■ **Task**
Beginning with the line that contains "Click the step 2 circle icon", restate each line below through the final one exactly, and exclude the pictures.

■ **Material for the task**
══════════════════════════════

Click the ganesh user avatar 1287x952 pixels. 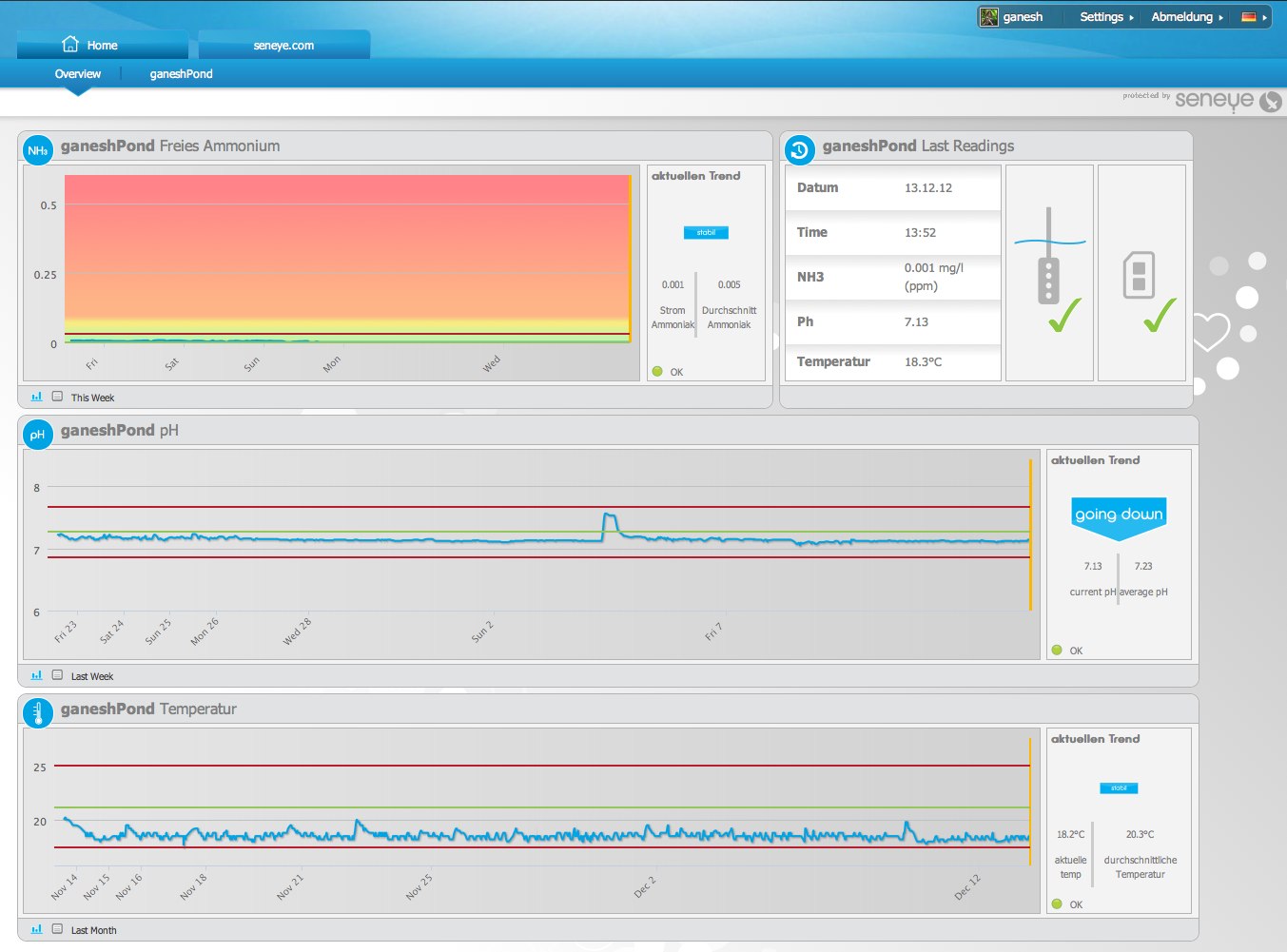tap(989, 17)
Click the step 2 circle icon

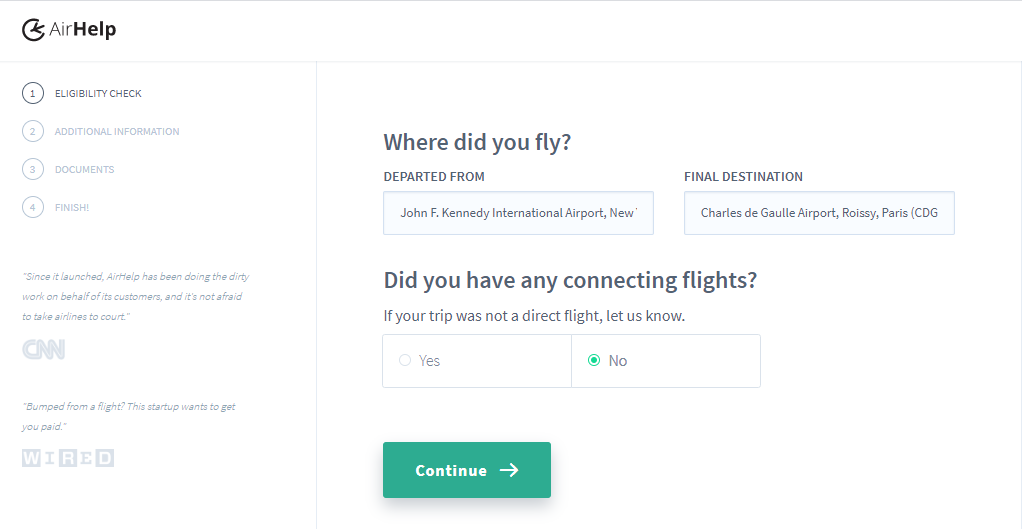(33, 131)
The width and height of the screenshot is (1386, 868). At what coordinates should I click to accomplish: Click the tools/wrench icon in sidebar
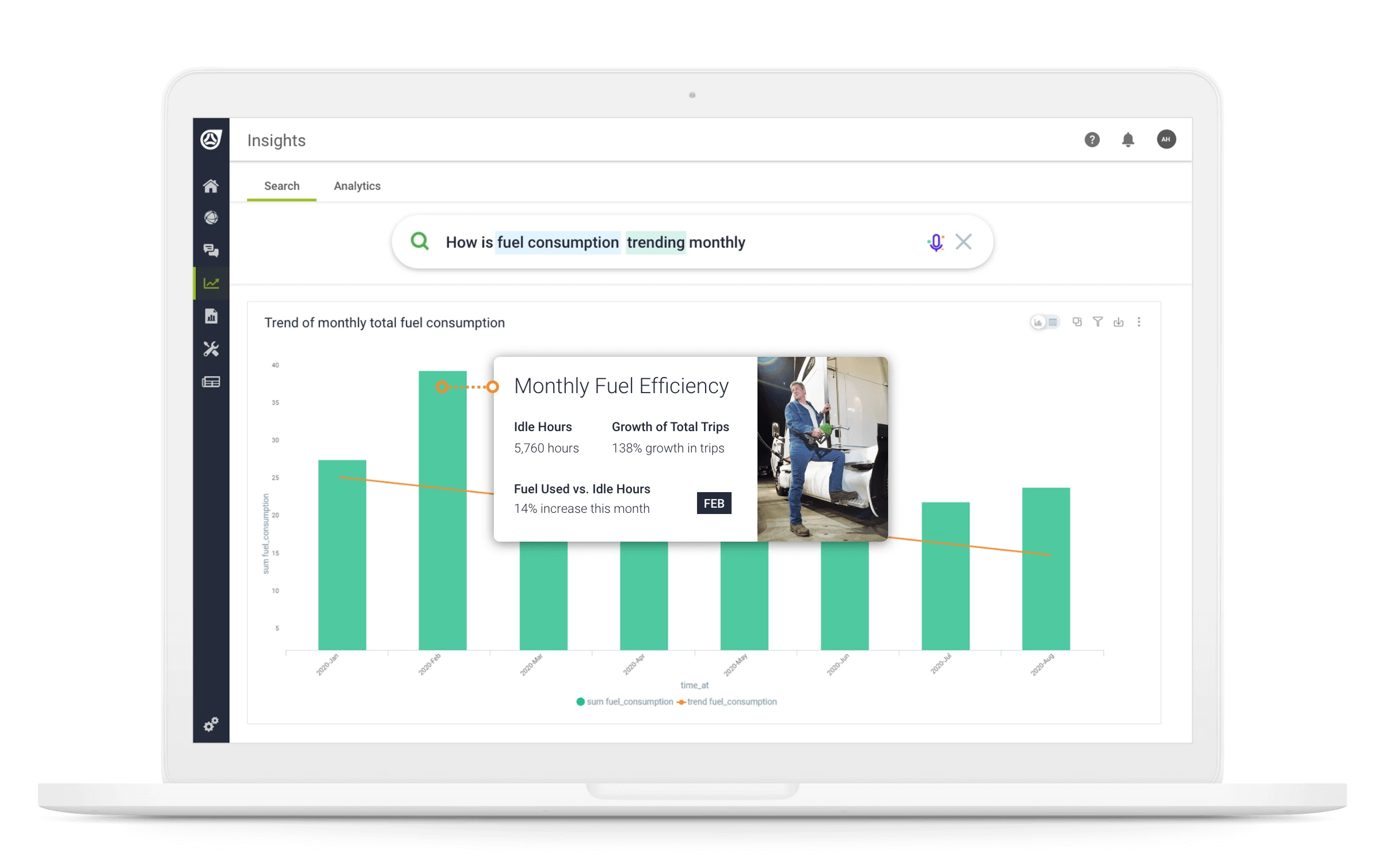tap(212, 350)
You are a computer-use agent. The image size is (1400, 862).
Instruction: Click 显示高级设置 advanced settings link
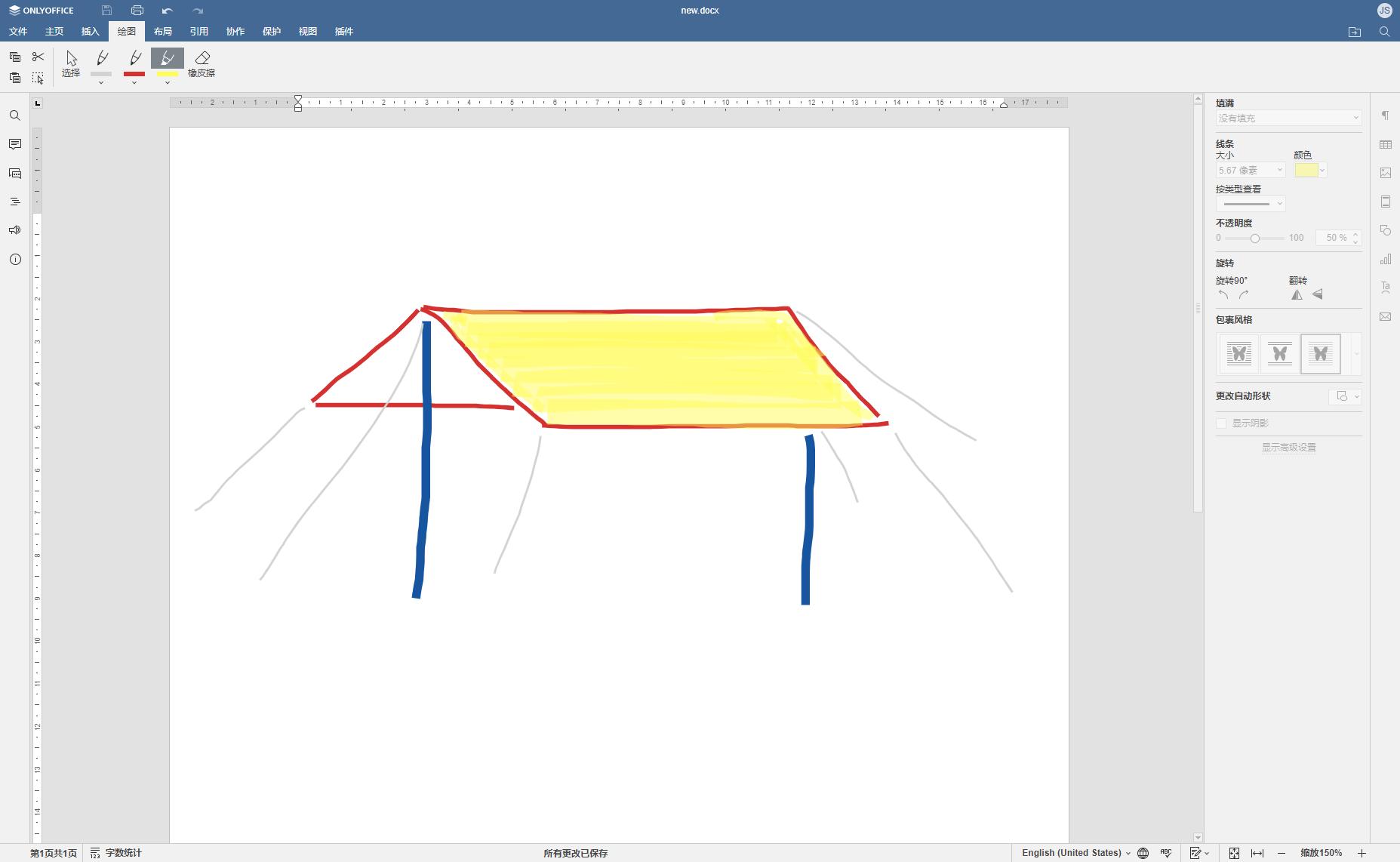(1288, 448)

══════════════════════════════

■ **Output below**
Click the step 2 circle icon

(33, 131)
The width and height of the screenshot is (1386, 868). At what coordinates should I click to accomplish: Click the tools/wrench icon in sidebar
tap(212, 350)
You are a computer-use agent. The image size is (1400, 862).
Instruction: Click 显示高级设置 advanced settings link
(1288, 448)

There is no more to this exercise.